The input —

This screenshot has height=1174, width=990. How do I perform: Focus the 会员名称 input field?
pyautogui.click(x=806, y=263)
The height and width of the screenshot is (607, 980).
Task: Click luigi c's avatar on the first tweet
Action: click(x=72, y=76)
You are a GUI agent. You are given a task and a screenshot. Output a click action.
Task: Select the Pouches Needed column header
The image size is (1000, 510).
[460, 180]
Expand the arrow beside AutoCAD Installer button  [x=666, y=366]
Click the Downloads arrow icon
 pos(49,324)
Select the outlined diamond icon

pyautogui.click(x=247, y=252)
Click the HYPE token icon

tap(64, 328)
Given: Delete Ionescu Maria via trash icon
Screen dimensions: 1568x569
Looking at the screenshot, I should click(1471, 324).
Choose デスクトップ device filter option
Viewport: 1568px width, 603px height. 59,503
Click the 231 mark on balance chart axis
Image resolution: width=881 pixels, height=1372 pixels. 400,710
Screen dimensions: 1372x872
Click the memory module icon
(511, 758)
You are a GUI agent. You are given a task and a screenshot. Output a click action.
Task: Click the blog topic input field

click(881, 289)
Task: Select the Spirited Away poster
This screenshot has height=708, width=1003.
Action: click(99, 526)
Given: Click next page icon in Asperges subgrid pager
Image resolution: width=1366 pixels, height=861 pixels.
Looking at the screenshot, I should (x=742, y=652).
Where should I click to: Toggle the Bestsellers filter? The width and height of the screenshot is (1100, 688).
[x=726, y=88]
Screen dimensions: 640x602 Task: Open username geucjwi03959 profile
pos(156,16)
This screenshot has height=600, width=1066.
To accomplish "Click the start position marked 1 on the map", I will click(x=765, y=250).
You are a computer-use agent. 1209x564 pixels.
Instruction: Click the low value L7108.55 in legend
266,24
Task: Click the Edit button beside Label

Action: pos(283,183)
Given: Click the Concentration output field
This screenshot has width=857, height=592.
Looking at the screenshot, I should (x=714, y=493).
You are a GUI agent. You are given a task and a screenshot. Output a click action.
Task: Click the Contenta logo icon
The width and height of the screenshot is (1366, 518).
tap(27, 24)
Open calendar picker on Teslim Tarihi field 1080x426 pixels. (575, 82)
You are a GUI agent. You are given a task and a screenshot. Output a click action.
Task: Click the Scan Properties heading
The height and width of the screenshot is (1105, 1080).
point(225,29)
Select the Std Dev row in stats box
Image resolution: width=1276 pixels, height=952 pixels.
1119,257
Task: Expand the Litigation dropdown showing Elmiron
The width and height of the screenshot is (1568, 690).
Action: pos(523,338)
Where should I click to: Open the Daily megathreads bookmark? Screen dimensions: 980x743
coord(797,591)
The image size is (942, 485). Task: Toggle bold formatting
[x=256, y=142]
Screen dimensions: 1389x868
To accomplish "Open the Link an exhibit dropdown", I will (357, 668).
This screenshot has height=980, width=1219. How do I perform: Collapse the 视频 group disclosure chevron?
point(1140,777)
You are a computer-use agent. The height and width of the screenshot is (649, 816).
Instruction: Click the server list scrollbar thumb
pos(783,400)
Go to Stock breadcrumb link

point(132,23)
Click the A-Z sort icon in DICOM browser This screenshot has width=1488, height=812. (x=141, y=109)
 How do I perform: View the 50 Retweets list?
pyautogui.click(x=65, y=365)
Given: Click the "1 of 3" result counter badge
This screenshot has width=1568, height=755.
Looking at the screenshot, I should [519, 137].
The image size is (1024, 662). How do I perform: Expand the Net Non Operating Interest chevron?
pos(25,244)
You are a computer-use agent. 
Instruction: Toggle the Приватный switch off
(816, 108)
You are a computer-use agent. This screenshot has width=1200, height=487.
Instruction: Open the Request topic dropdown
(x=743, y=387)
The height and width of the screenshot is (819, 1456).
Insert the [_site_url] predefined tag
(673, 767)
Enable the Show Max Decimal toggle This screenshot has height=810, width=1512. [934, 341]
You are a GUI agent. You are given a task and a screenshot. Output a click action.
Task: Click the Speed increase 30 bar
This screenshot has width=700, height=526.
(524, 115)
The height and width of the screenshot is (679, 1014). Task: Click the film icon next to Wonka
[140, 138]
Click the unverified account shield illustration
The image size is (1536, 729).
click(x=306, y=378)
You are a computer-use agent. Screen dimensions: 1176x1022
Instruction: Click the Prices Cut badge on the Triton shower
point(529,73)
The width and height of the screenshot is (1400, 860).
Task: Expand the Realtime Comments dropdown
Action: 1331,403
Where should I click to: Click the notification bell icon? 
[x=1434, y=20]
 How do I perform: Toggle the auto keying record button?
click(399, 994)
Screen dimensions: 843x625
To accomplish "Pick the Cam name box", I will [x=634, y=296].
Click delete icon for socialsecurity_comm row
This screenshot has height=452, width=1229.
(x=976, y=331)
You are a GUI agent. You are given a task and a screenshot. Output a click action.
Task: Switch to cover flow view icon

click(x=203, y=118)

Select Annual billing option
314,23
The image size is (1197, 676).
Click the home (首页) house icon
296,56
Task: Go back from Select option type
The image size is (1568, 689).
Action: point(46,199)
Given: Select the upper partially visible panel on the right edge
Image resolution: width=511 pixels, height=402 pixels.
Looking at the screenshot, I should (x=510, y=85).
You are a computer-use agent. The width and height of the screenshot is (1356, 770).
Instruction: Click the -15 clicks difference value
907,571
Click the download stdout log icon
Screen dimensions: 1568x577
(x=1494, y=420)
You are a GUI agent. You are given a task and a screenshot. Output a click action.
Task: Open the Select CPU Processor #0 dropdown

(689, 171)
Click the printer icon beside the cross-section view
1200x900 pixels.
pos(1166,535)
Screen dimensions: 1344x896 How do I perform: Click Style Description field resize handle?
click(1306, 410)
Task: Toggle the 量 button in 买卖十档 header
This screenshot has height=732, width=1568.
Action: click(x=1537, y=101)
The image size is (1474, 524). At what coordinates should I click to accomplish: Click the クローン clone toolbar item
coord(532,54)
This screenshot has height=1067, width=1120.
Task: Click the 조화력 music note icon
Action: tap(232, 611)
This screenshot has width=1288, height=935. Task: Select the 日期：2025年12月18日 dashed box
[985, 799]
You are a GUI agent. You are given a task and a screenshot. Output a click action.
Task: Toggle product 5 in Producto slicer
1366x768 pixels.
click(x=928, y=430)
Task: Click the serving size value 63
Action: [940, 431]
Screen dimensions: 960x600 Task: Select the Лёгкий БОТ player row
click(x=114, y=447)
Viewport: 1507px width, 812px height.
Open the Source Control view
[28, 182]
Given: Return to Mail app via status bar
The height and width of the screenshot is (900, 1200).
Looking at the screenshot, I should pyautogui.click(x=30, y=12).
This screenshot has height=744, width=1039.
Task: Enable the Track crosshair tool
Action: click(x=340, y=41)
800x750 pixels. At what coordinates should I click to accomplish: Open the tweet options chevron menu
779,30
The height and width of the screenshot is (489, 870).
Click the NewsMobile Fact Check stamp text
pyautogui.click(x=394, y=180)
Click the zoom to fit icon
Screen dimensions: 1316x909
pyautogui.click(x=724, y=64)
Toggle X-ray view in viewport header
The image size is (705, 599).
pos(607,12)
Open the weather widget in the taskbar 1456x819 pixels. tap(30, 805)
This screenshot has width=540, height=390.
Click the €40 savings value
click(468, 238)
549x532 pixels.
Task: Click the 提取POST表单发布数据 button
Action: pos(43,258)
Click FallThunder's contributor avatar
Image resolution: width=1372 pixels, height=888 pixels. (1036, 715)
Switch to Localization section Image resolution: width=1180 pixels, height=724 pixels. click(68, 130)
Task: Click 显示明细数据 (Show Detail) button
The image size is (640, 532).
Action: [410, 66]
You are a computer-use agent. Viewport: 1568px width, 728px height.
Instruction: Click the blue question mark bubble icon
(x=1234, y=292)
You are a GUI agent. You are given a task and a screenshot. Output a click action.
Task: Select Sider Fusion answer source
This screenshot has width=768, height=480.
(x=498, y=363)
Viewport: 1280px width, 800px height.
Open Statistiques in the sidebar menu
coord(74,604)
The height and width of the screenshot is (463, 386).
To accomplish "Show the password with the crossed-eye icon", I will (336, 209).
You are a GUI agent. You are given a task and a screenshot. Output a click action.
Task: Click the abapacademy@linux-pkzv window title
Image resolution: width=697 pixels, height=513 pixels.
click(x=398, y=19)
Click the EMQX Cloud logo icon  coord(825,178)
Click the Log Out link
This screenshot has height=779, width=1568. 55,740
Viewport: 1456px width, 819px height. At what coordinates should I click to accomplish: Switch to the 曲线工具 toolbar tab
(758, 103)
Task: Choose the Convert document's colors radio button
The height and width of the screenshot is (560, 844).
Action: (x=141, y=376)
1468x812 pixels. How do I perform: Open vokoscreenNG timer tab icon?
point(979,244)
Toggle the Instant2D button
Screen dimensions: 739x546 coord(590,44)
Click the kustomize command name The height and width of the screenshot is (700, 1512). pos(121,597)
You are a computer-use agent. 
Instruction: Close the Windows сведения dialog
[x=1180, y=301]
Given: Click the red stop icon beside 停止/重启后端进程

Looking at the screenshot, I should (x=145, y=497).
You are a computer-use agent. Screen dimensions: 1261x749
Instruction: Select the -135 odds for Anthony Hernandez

Job — Swap "Bestsellers" for "New Arrivals" in the part of the entries that opens with the line containing "Where should I click to: Toggle" and closes with the line containing "Looking at the screenshot, I should (x=714, y=493).", and give back only those lines with nothing else changed.

The reply —
Where should I click to: Toggle the New Arrivals filter? The width and height of the screenshot is (1100, 688).
[x=726, y=88]
Screen dimensions: 640x602 Task: Open username geucjwi03959 profile
pos(156,16)
This screenshot has height=600, width=1066.
To accomplish "Click the start position marked 1 on the map", I will click(x=765, y=250).
You are a computer-use agent. 1209x564 pixels.
Instruction: Click the low value L7108.55 in legend
266,24
Task: Click the Edit button beside Label

Action: pos(283,183)
Given: Click the Concentration output field
This screenshot has width=857, height=592.
Looking at the screenshot, I should (x=714, y=493).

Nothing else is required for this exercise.